Another narrative variable in this genre is the order of time. Sometimes the apocalypse is described in terms of a unique, one-time event, while in other cases the cataclysmic disaster is recurrent in nature, sometimes even repeating itself in a more or less regular rhythm throughout the ages. This recurrence is, of course, at odds with the traditional idea of the apocalypse which is thought of as a unique event in history, even ending history itself.

As said, some apocalypses in video games seem to be—or at least seem to suggest—a one-time event, even though very few humans remain afterwards. Games like Brink and The Talos Principle, and series like Fallout and Metro, describe a global catastrophe as seriously and definitely changing the face of the earth and its inhabitants forever more.

The Mass Effect series, however, suggests a recurrent and even cyclic apocalypse in the form of the aforementioned Reapers overrunning the Milky Way every 10,000 years or so to wipe out every space-faring civilization, either biological or artificial in nature. Again, every one of these individual apocalypses does not signify the end of all life in the galaxy, since less developed civilizations, let alone non-intelligent forms of life, are not attacked and left alone, allowing them to become the next generation of ‘galaxians’ who will perish at the hands of the next Reaper invasion.

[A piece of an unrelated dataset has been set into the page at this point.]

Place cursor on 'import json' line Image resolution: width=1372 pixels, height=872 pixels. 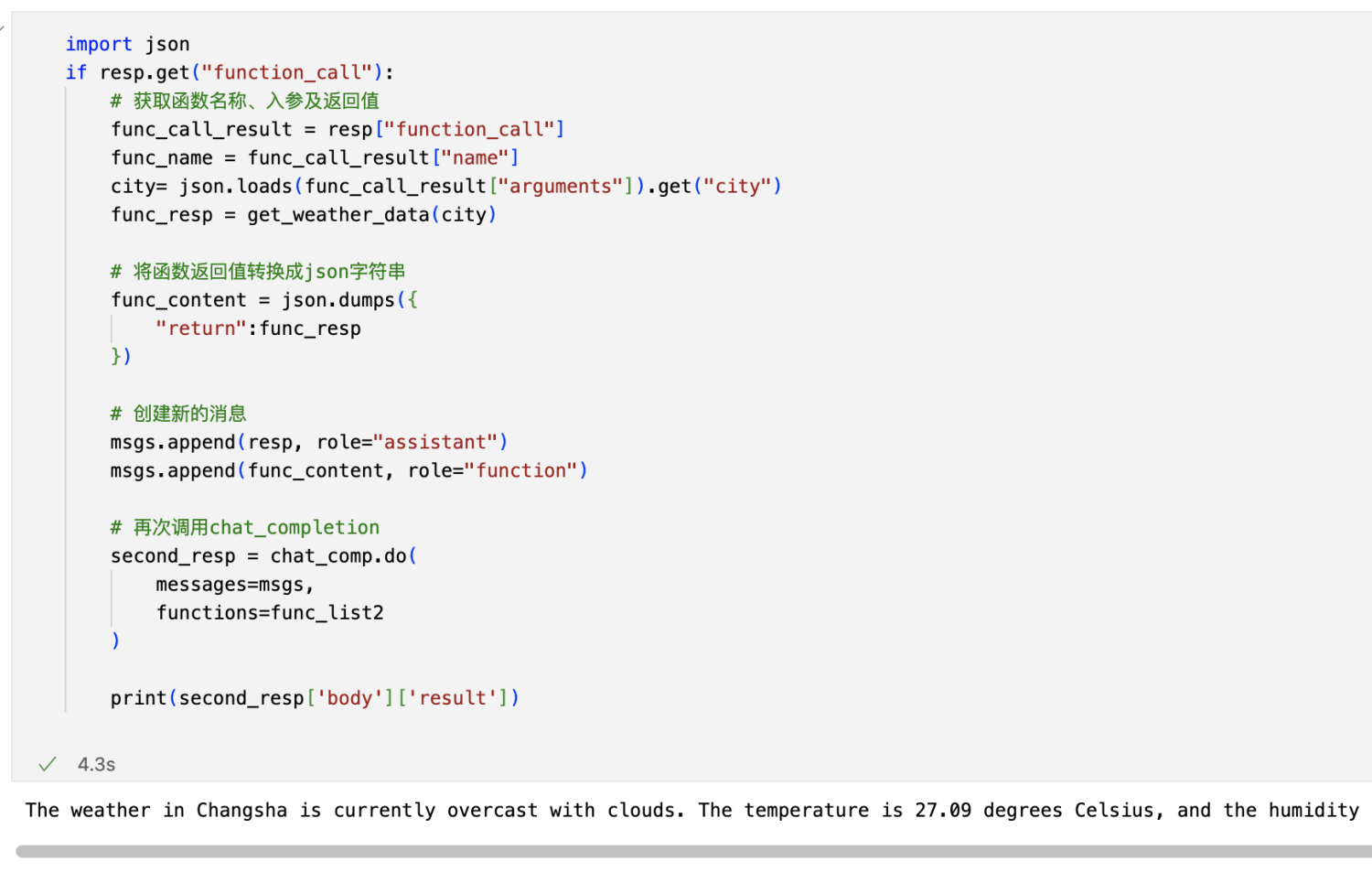pos(127,44)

The fact that these apocalypses usually leave some survivors to begin civilization anew implicitly suggests that these kinds of cataclysmic events can and perhaps even will re-occur in the (far) future. In the cases of Brink and The Talos Principle, the cause of the apocalypse is ecological (human-created) in nature, either in the form of the rising of the oceans’ waters or a virus released from its Arctic reservoir. These things could easily happen again in the future. The same applies to the natural cause of the Rage series’ apocalypse: a meteor hitting Earth. No one can claim with any degree of certainty that this will not happen again.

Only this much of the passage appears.